◆ **Work order**
Go over the listing below line by line and tally those containing "target". Give only the tally.

◆ **Records shown**
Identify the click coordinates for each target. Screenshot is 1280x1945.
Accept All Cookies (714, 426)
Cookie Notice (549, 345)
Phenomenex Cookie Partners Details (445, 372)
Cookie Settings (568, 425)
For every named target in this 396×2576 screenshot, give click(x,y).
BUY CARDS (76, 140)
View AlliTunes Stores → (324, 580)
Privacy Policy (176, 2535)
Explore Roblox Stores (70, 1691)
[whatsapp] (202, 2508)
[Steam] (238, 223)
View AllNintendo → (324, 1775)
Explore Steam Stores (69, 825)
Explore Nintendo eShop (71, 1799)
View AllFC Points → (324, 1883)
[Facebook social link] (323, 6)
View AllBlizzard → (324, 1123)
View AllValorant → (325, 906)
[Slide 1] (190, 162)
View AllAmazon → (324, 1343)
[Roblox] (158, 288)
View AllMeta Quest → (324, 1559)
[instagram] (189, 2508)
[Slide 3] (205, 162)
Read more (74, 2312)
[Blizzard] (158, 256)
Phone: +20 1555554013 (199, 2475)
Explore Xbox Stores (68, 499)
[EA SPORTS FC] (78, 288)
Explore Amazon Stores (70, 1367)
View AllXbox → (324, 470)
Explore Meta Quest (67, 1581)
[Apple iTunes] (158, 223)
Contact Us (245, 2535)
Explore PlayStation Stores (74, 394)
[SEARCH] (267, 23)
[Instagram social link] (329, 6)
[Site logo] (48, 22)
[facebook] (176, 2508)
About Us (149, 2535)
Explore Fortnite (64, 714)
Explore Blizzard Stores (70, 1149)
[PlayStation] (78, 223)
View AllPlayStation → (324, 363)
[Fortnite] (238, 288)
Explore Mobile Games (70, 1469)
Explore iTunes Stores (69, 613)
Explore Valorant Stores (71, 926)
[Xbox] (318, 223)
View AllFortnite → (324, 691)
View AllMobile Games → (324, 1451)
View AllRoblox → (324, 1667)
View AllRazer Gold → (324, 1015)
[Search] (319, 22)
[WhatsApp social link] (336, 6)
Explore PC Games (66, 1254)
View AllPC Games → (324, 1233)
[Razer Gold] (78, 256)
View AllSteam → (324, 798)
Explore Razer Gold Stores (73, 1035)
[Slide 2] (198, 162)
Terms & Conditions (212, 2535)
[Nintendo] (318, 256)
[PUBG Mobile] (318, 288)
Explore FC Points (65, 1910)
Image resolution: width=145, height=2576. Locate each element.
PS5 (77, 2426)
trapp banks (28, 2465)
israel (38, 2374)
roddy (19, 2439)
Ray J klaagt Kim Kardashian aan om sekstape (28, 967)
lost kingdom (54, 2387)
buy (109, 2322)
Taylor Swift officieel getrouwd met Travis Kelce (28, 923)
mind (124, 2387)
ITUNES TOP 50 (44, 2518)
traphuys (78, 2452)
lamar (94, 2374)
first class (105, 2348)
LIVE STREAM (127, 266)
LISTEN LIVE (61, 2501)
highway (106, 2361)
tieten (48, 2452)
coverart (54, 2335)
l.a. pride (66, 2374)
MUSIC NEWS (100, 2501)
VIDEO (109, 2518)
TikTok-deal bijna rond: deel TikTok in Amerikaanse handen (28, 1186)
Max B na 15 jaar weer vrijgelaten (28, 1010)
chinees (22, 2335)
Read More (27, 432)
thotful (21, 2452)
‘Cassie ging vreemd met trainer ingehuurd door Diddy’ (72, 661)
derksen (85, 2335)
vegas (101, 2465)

◆ **Response area**
2